EXERCISE GOAL:
Instruction for the data below: set down exactly the lines from the line with "Task: Enable the" to the line with "This screenshot has width=1456, height=839.", inclusive, and no others.

INPUT DATA:
Segment Open

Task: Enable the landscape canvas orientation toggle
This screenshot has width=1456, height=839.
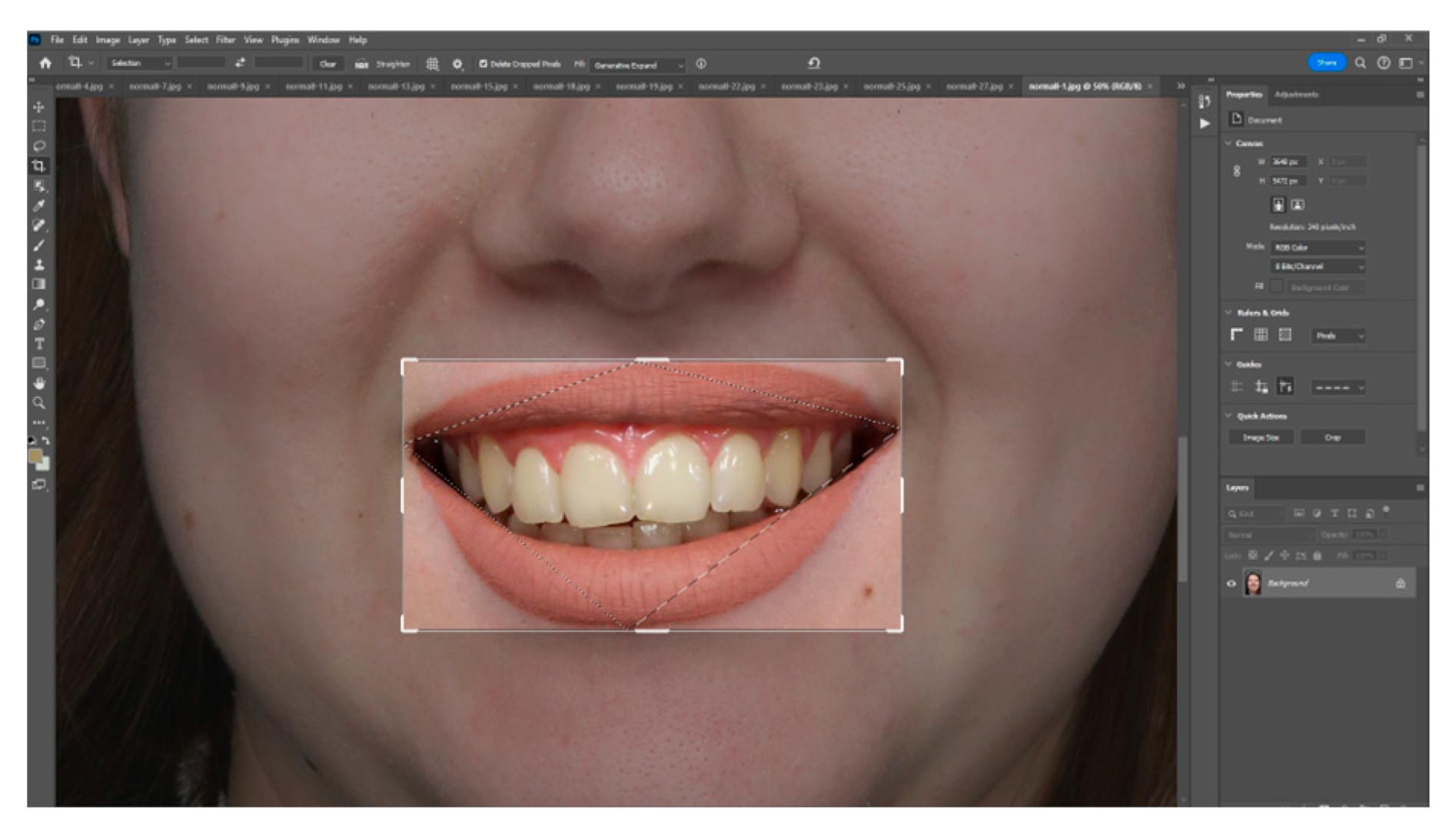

Segment Closed
Segment Open

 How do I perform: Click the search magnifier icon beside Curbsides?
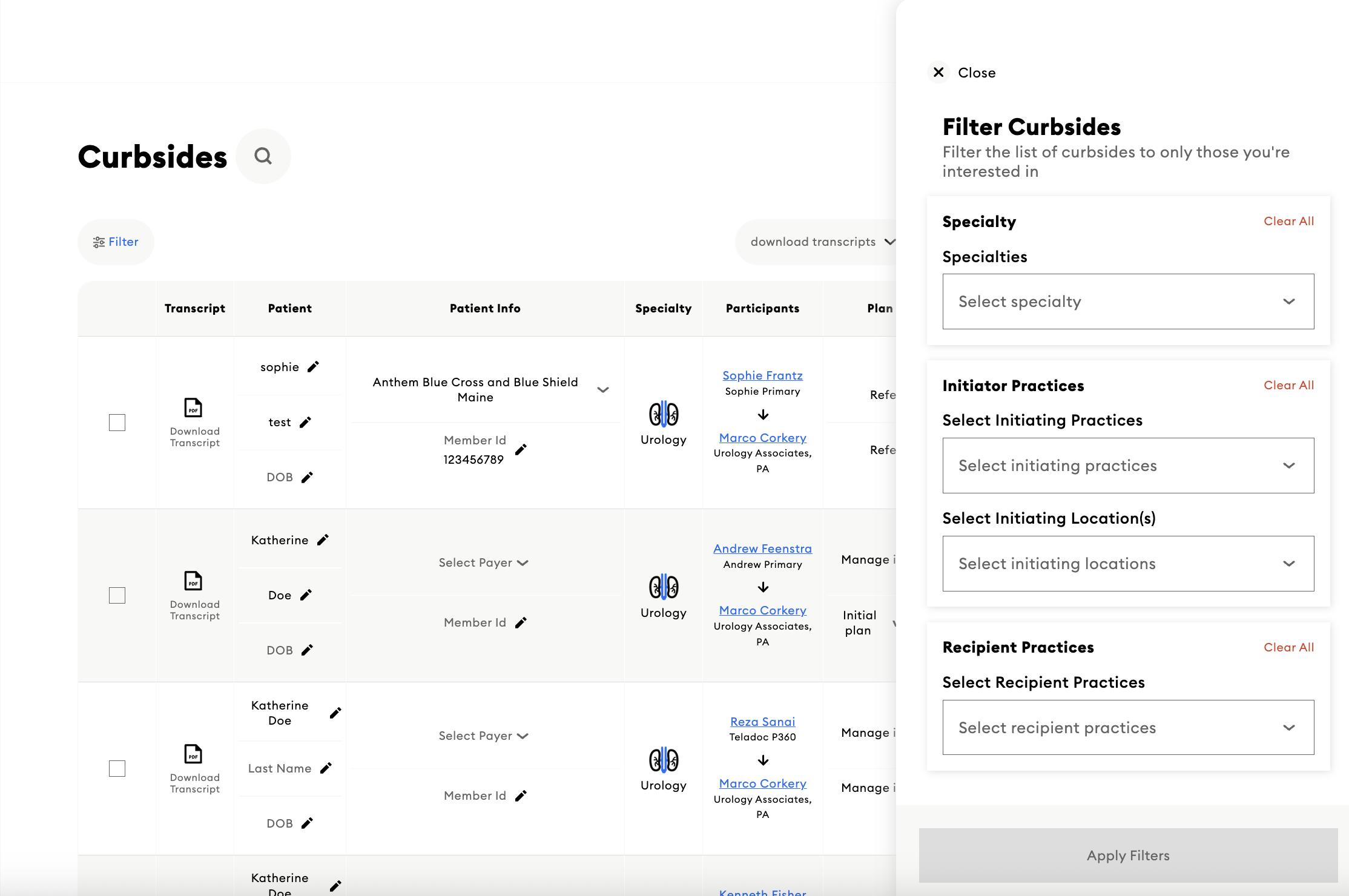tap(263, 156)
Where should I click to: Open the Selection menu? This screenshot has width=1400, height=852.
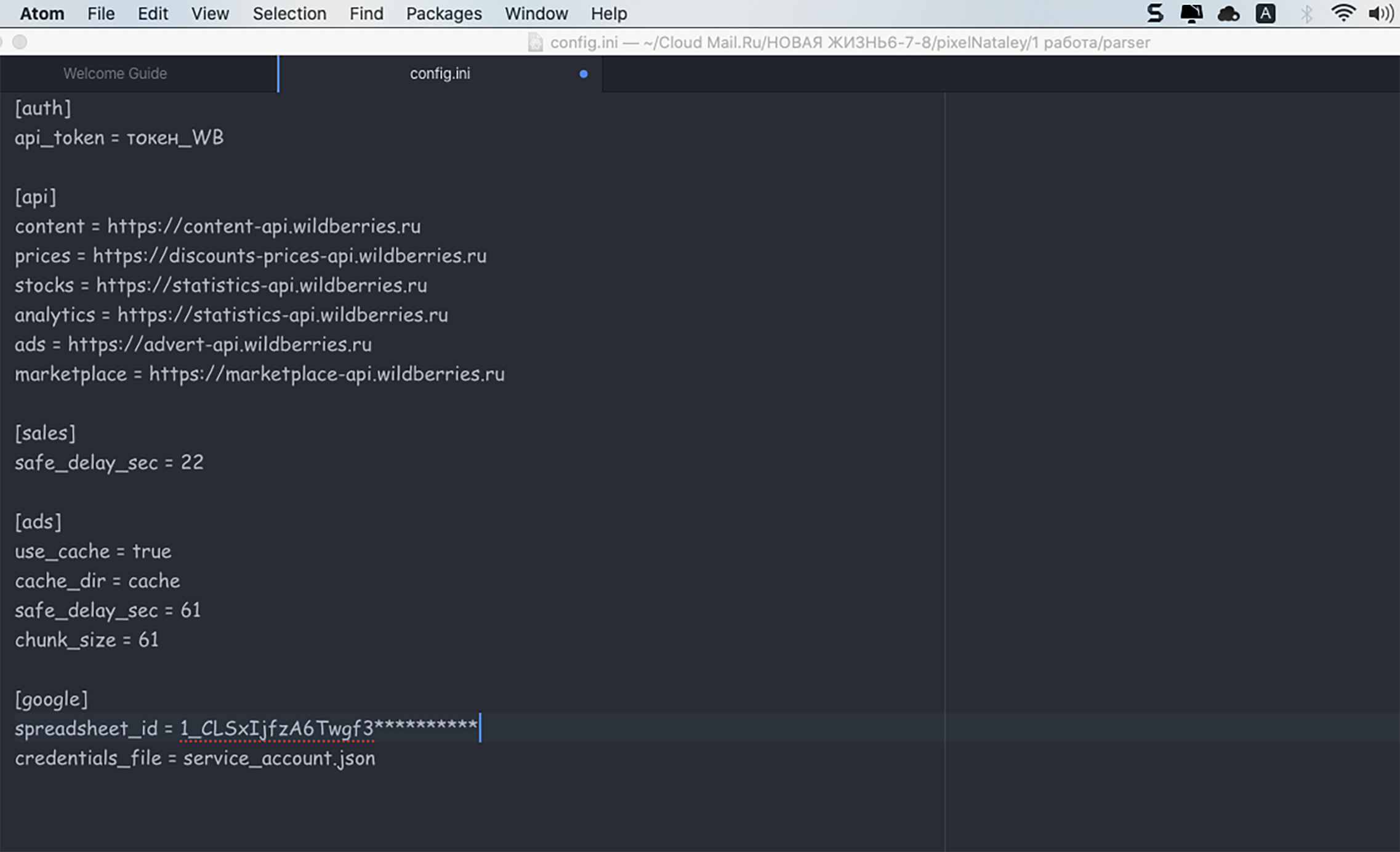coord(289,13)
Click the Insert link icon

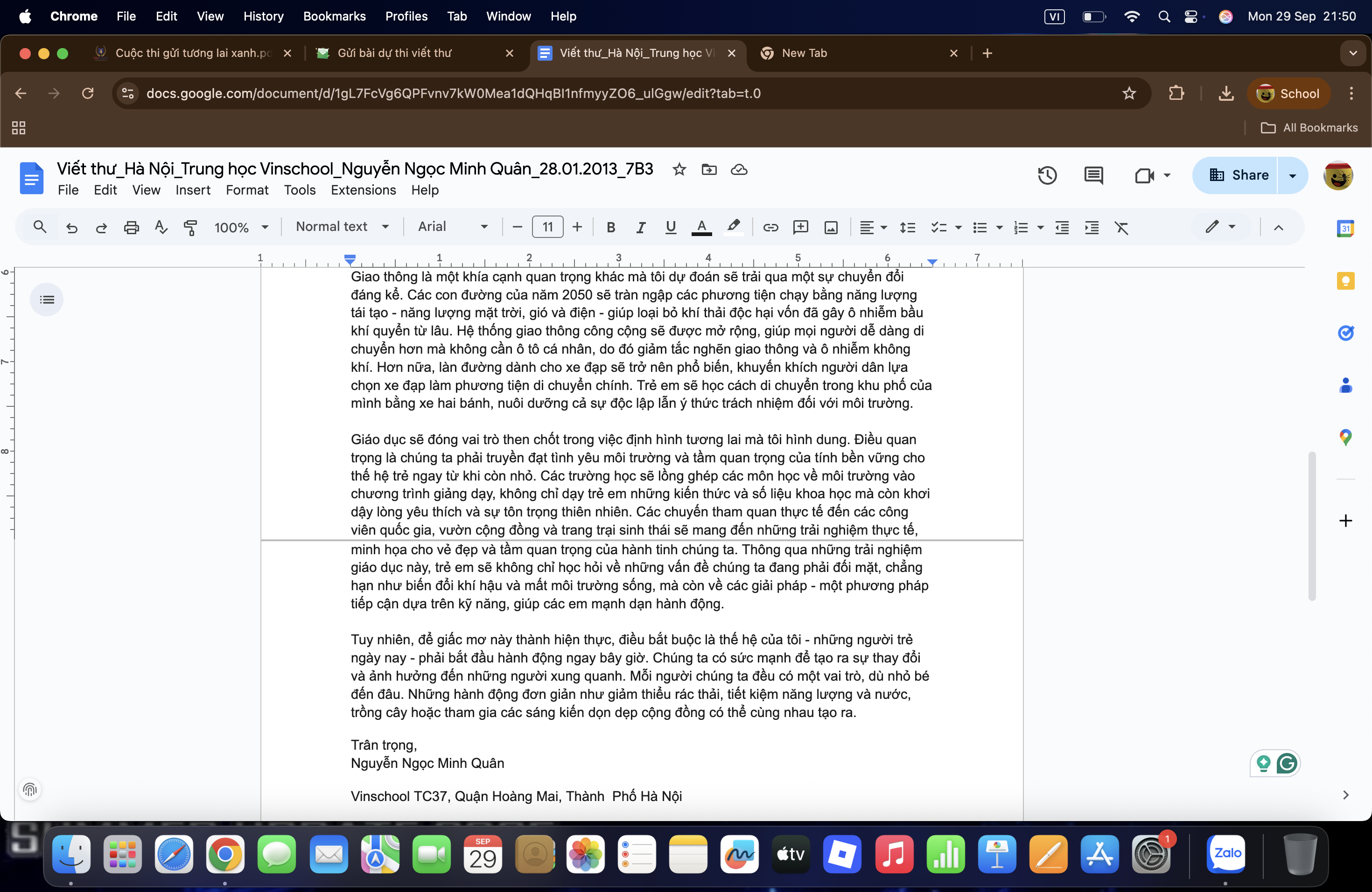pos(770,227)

Segment Closed

OUTPUT FOR THIS TASK:
Task: Enable the landscape canvas orientation toggle
This screenshot has width=1456, height=839.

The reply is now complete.